Saturday, July 27

Geek

Daily News Stuff 27 July 2024

Takin My Chances With Lamarck Edition

Top Story

  • Journalistic Lysenkoism: What a Kamala Harris presidency would mean for science. (Scientific American)

    Starvation, slavery, misery, and death. Possibly not in that order.
    As the daughter of a cancer researcher, Kamala Harris would bring a lifelong familiarity with science to the presidency, experts say.
    The same type of experts caused millions of people to starve to death in the 20th century. Wikipedia:
    Lysenko claimed that the concept of a gene was a "bourgeois invention", and he denied the presence of any "immortal substance of heredity" or "clearly defined species" ... Instead, he proposed a "Marxist genetics" postulating an unlimited possibility of transformation of living organisms through environmental changes in the spirit of Marxian dialectical transformation...
    Sound familiar? Sound like what gets thrown up by the mainstream media every single day?

    There's a reason for that.

    Back to the article:
    Health and science have been a part of Harris’s life since an early age: her mother, Shyamala Gopalan, who Harris cites as a major influence, was a leading breast-cancer researcher who died of cancer.
    This is what led to Kamala atttending Stanford Medicine, passing near the top of her class, and becoming a star pharmaceutical researcher with a well-regarded blog spanning more than twenty years.

    Oh wait, that's someone else.
    As senator, Harris co-sponsored efforts to improve the diversity of the science, technology, engineering and medicine (STEM) workforce.
    Nothing to improve science. Everything to improve "diversity".


Tech News

  • A federal judge just ruled that while the US CBP can search your bags and vehicle at the border for contraband and/or Nickelback CDs, it cannot search your electronic devices without probable cause and a warrant. (Reason)

    That's a pretty strong ruling, and Reason also italicised the and there. A border officer might just claim probable cause post-facto, but it's a lot harder to claim a warrant where none exists.

    This is the fourth such ruling in recent years, all pointing in the same direction, so this is likely headed to the Supreme Court soon.
********************
# Questions on the material
- a) Decide whether each statement agrees with the news post. Answer yes or no for each, and quote the exact words from the post that settle it. (i) The federal judge ruled that border agents may search electronic devices without a warrant. (ii) Harris's mother was a breast-cancer researcher. (iii) The border ruling is described as the first of its kind.
- b) Reproduce word for word the part of the news post that opens with the words containing "Sound familiar? Sound" and closes with "medicine (STEM) workforce.".

# Exercise data
********************
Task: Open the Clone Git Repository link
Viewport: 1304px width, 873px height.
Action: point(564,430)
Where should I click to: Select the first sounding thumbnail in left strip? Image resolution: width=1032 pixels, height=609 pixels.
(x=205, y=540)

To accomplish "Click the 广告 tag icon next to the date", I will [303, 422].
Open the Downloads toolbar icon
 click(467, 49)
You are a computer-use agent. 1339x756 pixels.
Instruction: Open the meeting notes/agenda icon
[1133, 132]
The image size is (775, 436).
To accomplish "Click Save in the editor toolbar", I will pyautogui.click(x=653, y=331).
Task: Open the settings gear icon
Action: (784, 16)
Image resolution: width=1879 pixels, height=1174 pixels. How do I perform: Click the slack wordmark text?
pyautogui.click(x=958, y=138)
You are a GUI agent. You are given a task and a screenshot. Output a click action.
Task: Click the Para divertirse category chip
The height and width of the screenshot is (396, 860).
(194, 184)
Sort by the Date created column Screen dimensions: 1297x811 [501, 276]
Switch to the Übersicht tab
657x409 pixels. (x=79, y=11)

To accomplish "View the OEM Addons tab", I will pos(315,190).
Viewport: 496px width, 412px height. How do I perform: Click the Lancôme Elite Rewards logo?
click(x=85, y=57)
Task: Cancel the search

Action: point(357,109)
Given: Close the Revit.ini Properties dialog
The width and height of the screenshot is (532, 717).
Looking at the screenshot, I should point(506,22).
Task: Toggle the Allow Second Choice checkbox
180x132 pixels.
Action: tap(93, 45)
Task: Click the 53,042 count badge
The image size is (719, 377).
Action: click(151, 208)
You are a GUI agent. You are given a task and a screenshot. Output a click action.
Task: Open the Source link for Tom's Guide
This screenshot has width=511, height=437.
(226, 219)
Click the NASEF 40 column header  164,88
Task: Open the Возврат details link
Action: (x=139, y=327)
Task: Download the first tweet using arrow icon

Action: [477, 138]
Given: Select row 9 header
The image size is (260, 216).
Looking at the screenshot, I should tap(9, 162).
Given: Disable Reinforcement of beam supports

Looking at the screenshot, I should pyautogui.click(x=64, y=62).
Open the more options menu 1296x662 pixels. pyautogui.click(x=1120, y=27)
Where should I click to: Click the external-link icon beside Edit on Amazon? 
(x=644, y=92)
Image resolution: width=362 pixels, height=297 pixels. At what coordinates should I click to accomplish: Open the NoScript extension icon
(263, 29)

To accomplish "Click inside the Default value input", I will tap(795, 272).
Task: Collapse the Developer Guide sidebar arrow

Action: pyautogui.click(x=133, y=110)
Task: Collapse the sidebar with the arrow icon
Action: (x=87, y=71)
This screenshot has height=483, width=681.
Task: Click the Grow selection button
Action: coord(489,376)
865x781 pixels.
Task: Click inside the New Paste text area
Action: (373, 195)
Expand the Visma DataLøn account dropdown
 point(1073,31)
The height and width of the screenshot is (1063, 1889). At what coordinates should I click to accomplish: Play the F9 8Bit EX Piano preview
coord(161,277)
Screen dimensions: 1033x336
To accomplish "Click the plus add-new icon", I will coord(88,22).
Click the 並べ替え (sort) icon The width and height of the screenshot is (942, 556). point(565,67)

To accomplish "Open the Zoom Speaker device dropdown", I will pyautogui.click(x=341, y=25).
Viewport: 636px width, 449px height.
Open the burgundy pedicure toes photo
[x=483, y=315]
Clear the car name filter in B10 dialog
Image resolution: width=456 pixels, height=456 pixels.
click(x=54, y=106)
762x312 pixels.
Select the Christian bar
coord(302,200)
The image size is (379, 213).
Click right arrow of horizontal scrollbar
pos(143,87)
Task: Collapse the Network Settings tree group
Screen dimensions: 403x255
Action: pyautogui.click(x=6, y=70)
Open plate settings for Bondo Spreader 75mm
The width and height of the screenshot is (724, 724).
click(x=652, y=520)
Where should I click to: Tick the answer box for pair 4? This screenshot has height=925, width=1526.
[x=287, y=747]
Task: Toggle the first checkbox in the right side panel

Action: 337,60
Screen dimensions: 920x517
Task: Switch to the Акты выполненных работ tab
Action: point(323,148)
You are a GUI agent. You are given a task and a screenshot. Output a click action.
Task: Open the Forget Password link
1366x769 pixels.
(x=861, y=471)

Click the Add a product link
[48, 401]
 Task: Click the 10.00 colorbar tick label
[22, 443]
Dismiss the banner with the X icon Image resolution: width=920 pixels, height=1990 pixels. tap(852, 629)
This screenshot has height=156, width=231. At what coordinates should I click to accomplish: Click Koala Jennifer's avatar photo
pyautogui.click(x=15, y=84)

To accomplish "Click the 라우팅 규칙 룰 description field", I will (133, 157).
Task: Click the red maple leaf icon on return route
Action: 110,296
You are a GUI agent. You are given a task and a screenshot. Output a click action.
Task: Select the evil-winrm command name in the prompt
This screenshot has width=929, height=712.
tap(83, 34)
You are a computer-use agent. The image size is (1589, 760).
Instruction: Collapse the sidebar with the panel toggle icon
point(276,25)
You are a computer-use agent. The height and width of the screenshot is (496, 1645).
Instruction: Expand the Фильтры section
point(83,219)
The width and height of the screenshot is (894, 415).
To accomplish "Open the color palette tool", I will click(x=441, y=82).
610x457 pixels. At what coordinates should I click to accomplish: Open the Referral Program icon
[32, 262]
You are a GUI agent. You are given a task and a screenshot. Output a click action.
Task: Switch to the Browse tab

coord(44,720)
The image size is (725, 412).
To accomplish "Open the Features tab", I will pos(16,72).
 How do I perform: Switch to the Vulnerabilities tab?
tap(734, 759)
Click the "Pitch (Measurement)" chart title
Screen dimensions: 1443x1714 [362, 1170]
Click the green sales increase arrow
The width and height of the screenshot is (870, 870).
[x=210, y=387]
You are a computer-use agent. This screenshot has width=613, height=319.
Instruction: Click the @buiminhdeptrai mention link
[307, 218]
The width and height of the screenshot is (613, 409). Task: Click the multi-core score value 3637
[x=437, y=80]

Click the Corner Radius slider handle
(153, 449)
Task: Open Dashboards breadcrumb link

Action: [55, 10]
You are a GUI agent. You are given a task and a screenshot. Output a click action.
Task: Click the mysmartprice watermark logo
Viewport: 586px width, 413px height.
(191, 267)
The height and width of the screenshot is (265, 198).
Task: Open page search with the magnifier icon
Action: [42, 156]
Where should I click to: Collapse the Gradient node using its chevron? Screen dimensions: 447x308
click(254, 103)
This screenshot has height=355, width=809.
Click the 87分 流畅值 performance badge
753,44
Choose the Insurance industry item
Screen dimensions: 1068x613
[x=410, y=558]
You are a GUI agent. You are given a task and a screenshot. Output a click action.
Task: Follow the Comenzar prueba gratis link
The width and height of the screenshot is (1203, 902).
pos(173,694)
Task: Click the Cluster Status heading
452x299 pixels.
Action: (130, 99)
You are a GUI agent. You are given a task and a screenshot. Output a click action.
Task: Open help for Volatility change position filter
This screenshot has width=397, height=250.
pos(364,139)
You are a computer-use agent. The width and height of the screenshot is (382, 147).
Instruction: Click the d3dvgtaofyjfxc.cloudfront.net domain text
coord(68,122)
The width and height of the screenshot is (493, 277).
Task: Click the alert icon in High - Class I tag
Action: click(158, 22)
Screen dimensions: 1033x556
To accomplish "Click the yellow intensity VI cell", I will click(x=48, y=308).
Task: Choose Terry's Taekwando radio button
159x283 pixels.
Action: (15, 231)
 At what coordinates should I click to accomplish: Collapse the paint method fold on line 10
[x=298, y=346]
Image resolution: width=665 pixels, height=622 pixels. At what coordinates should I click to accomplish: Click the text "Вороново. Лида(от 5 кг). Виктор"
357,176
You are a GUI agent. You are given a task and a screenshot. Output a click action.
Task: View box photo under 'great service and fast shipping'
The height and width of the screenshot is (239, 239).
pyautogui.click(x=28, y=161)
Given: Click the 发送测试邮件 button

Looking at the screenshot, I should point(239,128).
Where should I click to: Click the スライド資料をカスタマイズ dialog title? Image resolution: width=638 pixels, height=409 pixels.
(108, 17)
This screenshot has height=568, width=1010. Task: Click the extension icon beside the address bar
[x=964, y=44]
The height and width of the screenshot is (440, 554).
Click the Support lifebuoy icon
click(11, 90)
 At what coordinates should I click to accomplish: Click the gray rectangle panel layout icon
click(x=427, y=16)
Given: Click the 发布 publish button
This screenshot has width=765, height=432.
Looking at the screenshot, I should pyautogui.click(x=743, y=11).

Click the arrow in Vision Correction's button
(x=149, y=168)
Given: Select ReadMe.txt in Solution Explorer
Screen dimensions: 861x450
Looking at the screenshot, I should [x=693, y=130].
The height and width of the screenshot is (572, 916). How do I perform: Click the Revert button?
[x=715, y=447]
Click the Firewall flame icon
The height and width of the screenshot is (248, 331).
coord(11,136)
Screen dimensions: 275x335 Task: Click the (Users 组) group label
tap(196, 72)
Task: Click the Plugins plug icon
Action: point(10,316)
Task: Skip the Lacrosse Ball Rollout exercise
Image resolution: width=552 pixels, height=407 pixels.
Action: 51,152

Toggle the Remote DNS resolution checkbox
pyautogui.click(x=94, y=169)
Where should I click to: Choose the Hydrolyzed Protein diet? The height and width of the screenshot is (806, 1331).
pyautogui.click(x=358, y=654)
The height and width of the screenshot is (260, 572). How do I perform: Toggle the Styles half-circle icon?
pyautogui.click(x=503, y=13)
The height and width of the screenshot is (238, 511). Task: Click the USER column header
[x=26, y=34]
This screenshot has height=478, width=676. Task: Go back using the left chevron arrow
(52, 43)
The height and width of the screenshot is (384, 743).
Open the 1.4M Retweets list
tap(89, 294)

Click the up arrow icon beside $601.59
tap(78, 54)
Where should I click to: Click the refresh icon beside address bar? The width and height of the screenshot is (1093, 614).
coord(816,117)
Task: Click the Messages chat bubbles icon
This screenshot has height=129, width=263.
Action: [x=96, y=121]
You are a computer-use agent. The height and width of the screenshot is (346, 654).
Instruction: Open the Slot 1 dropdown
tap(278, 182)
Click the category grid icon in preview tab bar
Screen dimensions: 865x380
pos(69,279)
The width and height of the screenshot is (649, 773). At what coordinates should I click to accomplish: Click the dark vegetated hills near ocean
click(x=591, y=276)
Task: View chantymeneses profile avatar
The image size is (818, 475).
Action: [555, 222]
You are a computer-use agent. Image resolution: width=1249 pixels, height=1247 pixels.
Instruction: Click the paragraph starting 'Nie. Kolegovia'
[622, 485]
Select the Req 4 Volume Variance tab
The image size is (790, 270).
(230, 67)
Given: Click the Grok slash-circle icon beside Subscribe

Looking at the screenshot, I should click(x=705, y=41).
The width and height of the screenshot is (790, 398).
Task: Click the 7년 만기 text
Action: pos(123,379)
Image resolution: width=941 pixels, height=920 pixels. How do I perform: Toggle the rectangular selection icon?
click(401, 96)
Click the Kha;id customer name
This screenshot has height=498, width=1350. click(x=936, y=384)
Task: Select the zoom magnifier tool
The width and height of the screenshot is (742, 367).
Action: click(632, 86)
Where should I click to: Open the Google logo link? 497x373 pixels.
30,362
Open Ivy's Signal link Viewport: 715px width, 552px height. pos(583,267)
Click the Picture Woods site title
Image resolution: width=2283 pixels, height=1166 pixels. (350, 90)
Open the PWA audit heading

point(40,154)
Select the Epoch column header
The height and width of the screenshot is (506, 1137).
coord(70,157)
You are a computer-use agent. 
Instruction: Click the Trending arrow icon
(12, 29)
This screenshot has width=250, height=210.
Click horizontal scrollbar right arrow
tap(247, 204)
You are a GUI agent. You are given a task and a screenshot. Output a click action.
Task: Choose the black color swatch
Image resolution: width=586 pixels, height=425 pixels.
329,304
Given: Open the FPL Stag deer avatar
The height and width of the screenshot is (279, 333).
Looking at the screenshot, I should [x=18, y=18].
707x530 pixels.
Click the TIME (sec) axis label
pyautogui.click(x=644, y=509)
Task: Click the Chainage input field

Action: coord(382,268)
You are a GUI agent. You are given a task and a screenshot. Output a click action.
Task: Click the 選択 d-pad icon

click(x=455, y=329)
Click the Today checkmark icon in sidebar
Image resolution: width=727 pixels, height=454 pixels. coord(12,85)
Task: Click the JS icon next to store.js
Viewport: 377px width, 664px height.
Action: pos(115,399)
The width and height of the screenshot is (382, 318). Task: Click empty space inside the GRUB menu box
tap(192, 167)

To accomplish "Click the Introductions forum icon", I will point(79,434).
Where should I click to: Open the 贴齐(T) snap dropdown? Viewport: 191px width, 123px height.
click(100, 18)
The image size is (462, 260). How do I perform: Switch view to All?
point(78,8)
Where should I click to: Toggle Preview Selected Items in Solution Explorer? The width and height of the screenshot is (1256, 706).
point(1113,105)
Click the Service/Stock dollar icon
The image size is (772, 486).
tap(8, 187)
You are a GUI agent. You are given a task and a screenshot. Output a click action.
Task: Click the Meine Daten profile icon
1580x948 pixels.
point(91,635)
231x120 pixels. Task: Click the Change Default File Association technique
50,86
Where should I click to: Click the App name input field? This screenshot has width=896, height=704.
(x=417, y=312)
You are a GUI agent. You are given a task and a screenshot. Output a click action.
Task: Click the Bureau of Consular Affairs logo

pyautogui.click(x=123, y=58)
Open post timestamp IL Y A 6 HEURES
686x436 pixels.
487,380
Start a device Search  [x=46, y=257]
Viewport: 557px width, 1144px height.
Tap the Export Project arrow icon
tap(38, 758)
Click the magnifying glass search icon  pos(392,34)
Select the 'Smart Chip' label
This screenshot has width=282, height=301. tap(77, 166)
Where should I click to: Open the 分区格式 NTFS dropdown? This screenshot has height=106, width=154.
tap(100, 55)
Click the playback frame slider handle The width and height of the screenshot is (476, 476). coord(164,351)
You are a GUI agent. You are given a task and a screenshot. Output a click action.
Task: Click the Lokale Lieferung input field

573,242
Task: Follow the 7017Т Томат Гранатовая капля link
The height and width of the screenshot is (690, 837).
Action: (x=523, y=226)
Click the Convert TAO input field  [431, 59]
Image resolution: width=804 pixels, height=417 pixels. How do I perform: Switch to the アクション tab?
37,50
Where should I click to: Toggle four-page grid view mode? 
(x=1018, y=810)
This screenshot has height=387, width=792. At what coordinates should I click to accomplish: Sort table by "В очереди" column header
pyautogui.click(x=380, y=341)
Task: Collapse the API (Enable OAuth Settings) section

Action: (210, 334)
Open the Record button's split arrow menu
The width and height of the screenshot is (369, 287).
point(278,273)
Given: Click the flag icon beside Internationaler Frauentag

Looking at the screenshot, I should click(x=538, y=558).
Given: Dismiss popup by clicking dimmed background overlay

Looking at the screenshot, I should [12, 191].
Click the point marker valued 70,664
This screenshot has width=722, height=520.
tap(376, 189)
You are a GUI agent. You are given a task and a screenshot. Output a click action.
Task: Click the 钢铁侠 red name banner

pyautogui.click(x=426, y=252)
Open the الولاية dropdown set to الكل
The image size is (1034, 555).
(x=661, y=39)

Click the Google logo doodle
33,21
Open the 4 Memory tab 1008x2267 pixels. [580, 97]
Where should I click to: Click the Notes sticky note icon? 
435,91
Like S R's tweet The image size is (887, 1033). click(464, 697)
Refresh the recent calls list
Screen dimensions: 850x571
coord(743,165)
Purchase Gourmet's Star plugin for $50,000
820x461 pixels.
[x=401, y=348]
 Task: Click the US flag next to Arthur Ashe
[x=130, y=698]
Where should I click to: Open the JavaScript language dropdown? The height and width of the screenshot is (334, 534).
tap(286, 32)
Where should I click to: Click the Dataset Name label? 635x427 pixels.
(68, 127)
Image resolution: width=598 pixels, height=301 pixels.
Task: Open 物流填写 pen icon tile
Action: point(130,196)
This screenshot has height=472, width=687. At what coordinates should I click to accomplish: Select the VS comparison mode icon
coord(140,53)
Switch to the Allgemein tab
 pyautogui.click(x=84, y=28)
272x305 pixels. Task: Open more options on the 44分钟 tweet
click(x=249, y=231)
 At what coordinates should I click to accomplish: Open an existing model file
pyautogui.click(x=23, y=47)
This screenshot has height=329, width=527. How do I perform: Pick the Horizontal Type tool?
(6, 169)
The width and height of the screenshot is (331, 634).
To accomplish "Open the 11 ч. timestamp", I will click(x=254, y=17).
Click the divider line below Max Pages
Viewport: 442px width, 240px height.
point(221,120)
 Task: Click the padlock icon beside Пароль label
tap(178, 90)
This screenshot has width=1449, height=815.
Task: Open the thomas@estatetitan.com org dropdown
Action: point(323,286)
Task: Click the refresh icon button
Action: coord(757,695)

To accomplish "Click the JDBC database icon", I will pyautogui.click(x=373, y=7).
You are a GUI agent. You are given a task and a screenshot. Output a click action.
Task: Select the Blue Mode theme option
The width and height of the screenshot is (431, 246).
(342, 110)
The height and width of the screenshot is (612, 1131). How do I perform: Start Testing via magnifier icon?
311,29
********************
# Solutions to each task
- a)
(i) No: "it cannot search your electronic devices without probable cause and a warrant."
(ii) Yes: "was a leading breast-cancer researcher who died of cancer."
(iii) No: "This is the fourth such ruling in recent years"

- b)
Sound familiar? Sound like what gets thrown up by the mainstream media every single day?

    There's a reason for that.

    Back to the article:
    Health and science have been a part of Harris’s life since an early age: her mother, Shyamala Gopalan, who Harris cites as a major influence, was a leading breast-cancer researcher who died of cancer.
    This is what led to Kamala atttending Stanford Medicine, passing near the top of her class, and becoming a star pharmaceutical researcher with a well-regarded blog spanning more than twenty years.

    Oh wait, that's someone else.
    As senator, Harris co-sponsored efforts to improve the diversity of the science, technology, engineering and medicine (STEM) workforce.